## [EXTRACT]
★ ★ ★ ★ ★
There are of course a few edge cases which make it hard to use that technique, ICMP coming to mind since it requires root access on UNIX boxes, but either privilege separation or a root process for ICMP checks can mitigate that difficulty.

Why is alerting supposed to be different than graphing ?

Except from some less than ideal solutions – looking at you Zabbix - Supervision and Graphing are most of the time two separate tool suites, which means that in many cases, the same metrics are polled several times. The typical web shop now has a cacti and nagios installation, standard metrics such as available disk space will be polled by cacti and then by nagios (in many cases through an horrible private mechanism such as nrpe).

Functionally speaking the tasks to be completed are rather simple:

Polling a list of data-points
Ability to create compound data-points based on polled values
Alerting on data-point thresholds or conditions – Storing time-series of data-points

These four tasks are all that is needed for a complete monitoring and graphing solution. Of course this is only the core of the solution and other features are needed, but as far as data is concerned these four tasks are sufficient.

How many times will we have to reinvent SNMP

I’ll give you that, SNMP sucks, the S in the name - simple - is a blatant lie. In fact, for people running in the cloud, a collector such as Collectd might be a better option. But the fact that every monitoring application “vendor” has a private non inter-operable collecting agent is distressing to say the least.

SNMP can rarely be totally avoided and when possible should be relied upon. Well thought out, easily extensible collectors are nice additions but most solutions are clearly inferior to SNMP and added stress on machines through sequential, process spawning solutions.

A broken thermometer does not mean your healthy

(LLDP, CDP, SNMP) are very useful to make sure assumptions you make on a production environment match the reality, they should never be the basis of decisions or considered exhaustive.

A simple analogy, using discovery based monitoring solutions is equivalent to saying you store your machine list in a DNS zone file. It should be true, there should be mechanisms to ensure it is true, but might get out of sync over time: it cannot be treated as a source of truth.

Does everyone need a horizontally scalable solution ?

I appreciate the fact that every one wants the next big tool to be horizontally scalable, to distribute checks geographically. The thing is, most people need this because a single machine or instance’s limits are very easily reached with today’s solutions. A single process evented check engine, with an embedded interpretor allowing simple business logic checks should be small enough to allow matching most peoples needs.
★ ★ ★ ★ ★
## [DATA EXCERPT]

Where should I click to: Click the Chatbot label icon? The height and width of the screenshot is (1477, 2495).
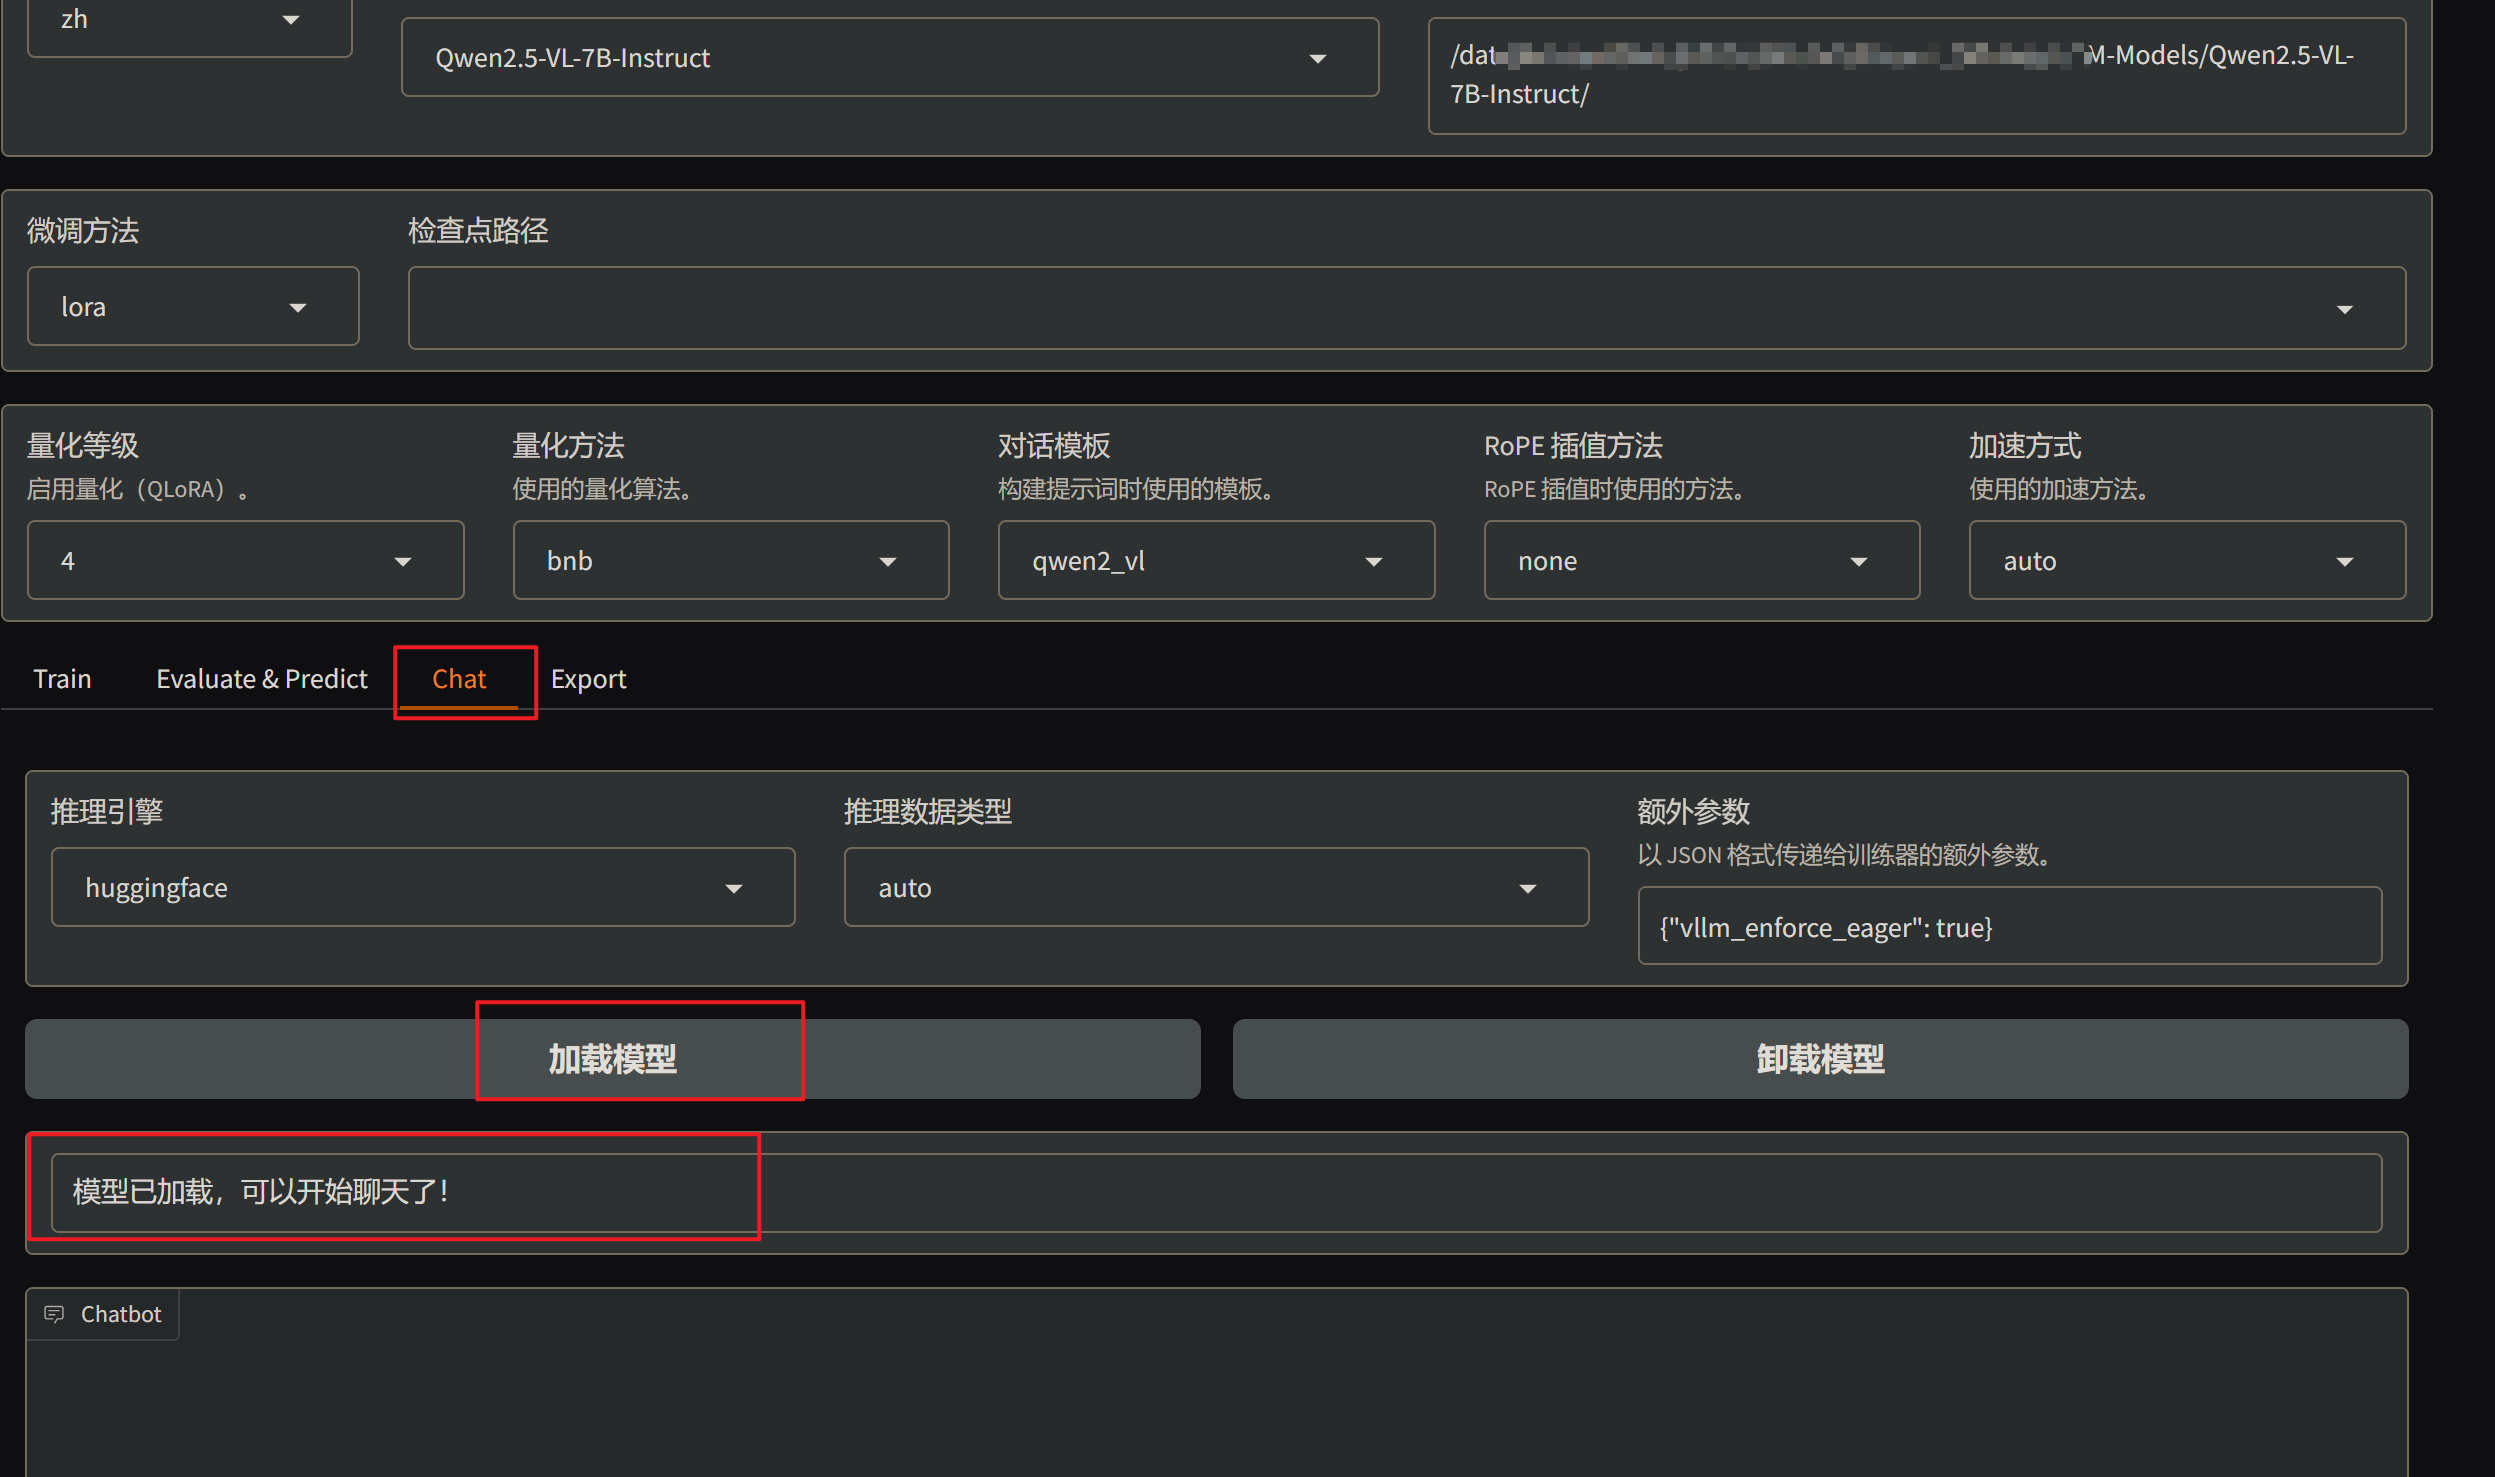[x=54, y=1314]

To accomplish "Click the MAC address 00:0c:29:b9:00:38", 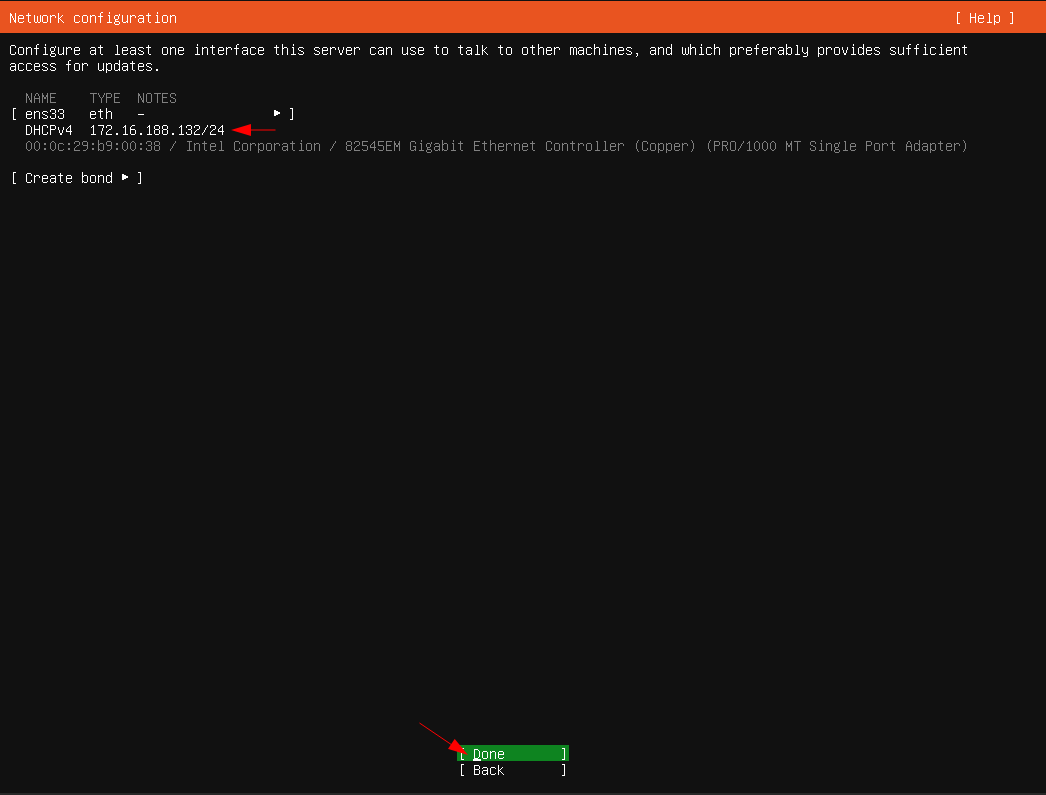I will pyautogui.click(x=92, y=146).
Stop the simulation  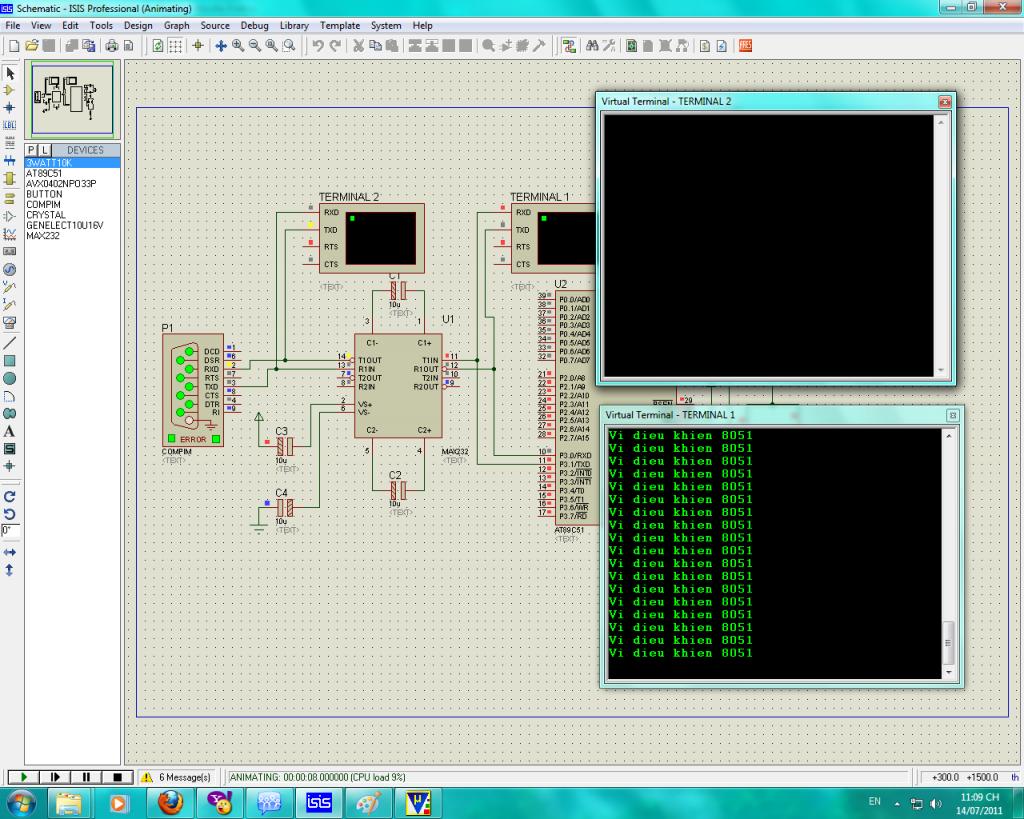[117, 777]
★ ★ ★ ★ ★
## [WHAT YOU WILL DO]
How does the essay on monitoring and graphing tools continue? Write the next part, starting right after its final sentence.

## [RESULT]
This is not to say, once the single machine limit is reached, a distributed mode should not be available for larger installations. But the current trend seems to recommend using AMQP type transports (e.g: which while still being more economic than nagios' approach will put an unnecessary strain on singe machine setups and also raise the bar of prerequisites for a working installation.

Now as far as storage is concerned, there are enough options out there to choose from which make it easy to scale storage. Time-series and data-points are perfect candidates for non relational databases and should be leveraged in this case. For single machine setups, RRD type databases should also be usable.

Keep it decoupled

The above points can be addressed by using decoupled software. Cacti for instance is a great visualization interface but has a strongly coupled poller and storage engine, making it very cumbersome to change parts of its functionality (for instance replacing the RRD storage part).

Even though I believe in making it easy to use single machine setups, each part should be easily exported elsewhere or replaced. Production setups are complex and demanding, each having their specific prerequisites and preferences.

Some essential parts stand out as easily decoupled:

Data-point pollers
Data-point storage engine
Visualization Interface
Alerting

Current options

There are plenty of tools which even though they need a lot of work to be made to work together still provide a “good enough” feeling, amongst those I have been happy to work with:

Nagios: The lesser of many evils
Collectd: Nice poller which can be used from nagios for alerting
Graphite http://graphite.wikidot.com: Nice grapher which is inter-operable with collectd
OpenTSDB http://opentsdb.net: Seems like a step in the right direction but requires a complex stack to be setup.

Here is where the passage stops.